:: PROBLEM TO WORK ON ::
In the entries below, find every line with the string "agent" and copy it.

[Extracted records]
++++++

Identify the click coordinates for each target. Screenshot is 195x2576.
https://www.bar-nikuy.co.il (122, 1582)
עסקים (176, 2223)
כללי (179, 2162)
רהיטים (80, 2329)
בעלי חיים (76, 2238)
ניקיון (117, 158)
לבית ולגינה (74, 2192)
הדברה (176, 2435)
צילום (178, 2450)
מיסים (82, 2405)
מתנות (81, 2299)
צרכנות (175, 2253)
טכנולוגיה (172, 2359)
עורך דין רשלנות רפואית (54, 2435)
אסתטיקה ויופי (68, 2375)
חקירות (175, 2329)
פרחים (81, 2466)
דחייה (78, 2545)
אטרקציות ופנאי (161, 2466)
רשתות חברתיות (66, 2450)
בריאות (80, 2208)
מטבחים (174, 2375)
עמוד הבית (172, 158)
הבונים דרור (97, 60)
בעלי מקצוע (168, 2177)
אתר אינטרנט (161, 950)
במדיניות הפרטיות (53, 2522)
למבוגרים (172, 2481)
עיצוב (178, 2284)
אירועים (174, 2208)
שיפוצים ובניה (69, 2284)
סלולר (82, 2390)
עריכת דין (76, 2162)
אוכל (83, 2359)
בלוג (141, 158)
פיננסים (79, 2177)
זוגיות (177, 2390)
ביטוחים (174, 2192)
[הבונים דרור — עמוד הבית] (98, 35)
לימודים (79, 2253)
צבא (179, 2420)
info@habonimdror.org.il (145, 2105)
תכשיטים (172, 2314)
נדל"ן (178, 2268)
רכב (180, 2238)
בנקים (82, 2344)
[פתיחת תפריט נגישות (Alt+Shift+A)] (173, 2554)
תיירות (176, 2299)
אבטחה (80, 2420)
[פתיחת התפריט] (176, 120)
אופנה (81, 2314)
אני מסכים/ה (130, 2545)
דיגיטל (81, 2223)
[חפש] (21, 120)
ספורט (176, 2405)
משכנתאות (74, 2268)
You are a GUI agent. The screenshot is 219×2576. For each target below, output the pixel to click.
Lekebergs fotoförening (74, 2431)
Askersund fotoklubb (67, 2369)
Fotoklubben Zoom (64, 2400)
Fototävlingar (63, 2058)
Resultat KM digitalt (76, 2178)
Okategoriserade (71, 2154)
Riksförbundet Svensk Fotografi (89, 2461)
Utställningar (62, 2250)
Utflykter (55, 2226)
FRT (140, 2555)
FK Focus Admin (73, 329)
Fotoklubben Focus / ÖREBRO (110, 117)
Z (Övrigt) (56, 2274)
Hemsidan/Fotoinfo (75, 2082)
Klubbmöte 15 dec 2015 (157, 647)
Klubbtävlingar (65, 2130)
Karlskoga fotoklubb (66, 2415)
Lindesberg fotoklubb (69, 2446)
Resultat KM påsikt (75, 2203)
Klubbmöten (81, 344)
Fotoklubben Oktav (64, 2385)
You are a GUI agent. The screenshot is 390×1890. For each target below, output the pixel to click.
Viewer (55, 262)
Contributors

++++++

:: WRITTEN SOLUTION ::
You are a GUI agent. The screenshot is 219×2576. For each target below, output the pixel to click.
You are a GUI agent. The screenshot is 390×1890. For each target below, output the pixel to click.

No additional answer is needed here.